═════ Excerpted text ═════

Air diplomacy if practiced as a concerted policy would chiefly enable the Ministry of Foreign Affairs to bolster ties with countries, particularly in the region, and also with those which similarly focus on this sphere. It would also enable the SLAF to increase connectivity with other dorces in the region, improve relations with the aforementioned strategic locations, ensure opportunities of reach into new spheres, such as regional and international search and rescue operations, and carve an identity for the force to be recognised. 

It would result in Sri Lanka harnessing location and geopolitical importance to boost the economy, augment the development drive, and strategise international engagement. The island’s location has long been touted as one of its greatest assets, but its utilisation to its fullest potential is yet to be realised. Similarly the geopolitical importance of the Indian Ocean, and its rising relevance in global trade and contact, could boost the aviation arena. 

General de Gaulle (1960) highlighted the connection between diplomacy and the use of armed forces, wherein he identified that diplomacy had three levers: “Diplomacy expresses it, armed forces support it, and the police cover it.” Lespinois (2012) derives therefrom that “Air diplomacy could be defined as the use of air assets to support foreign policy.” 

This support can have manifold repercussions as it could describe a country’s aviation policy and the means by which it would strive to exhibit its technical and economic supremacy. It would also indicate that countries with greater degrees of power would be able to enforce stronger positions in air diplomacy. De La Rochère (1997), examining the incorporation of power into diplomacy, identifies the heavy handedness of the United States in imposing its own opinion of how public international law should be enforced in civil aviation.

═════ Supplied material ═════

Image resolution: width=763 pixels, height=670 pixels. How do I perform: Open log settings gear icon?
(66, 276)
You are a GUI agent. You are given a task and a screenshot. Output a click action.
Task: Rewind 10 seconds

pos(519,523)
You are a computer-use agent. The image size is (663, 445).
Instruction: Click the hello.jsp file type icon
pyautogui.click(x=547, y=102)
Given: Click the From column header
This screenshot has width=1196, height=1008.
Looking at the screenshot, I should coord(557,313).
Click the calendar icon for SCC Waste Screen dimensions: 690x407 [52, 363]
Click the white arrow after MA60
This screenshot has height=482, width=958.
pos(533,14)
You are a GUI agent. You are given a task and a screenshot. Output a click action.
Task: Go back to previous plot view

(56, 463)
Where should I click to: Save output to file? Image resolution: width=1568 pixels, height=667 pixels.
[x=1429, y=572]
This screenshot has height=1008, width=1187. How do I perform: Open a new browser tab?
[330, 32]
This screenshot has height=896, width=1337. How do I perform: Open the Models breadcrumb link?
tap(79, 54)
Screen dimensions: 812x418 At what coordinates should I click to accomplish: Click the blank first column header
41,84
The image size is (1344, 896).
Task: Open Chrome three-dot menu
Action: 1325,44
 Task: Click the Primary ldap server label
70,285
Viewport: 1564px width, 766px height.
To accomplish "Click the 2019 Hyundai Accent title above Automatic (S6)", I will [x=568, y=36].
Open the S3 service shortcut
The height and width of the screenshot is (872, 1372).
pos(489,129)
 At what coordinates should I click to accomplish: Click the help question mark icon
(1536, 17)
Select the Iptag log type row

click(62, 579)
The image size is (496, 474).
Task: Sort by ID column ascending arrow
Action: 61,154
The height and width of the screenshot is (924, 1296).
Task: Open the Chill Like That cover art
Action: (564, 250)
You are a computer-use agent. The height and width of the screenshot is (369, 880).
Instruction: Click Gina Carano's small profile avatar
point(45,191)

═════

• Jobs
A: Name every author cited with a year in the air diplomacy text, each with that year.
B: Return the item-finding entries starting at the line that contains "Task: Click the Primary ldap server label" and ending at the end of the entries, unchanged.
The entries are unrelated to the text about air diplomacy.

• Answers to the exercise
A:
General de Gaulle (1960)
Lespinois (2012)
De La Rochère (1997)

B:
 Task: Click the Primary ldap server label
70,285
Viewport: 1564px width, 766px height.
To accomplish "Click the 2019 Hyundai Accent title above Automatic (S6)", I will [x=568, y=36].
Open the S3 service shortcut
The height and width of the screenshot is (872, 1372).
pos(489,129)
 At what coordinates should I click to accomplish: Click the help question mark icon
(1536, 17)
Select the Iptag log type row

click(62, 579)
The image size is (496, 474).
Task: Sort by ID column ascending arrow
Action: 61,154
The height and width of the screenshot is (924, 1296).
Task: Open the Chill Like That cover art
Action: (564, 250)
You are a computer-use agent. The height and width of the screenshot is (369, 880).
Instruction: Click Gina Carano's small profile avatar
point(45,191)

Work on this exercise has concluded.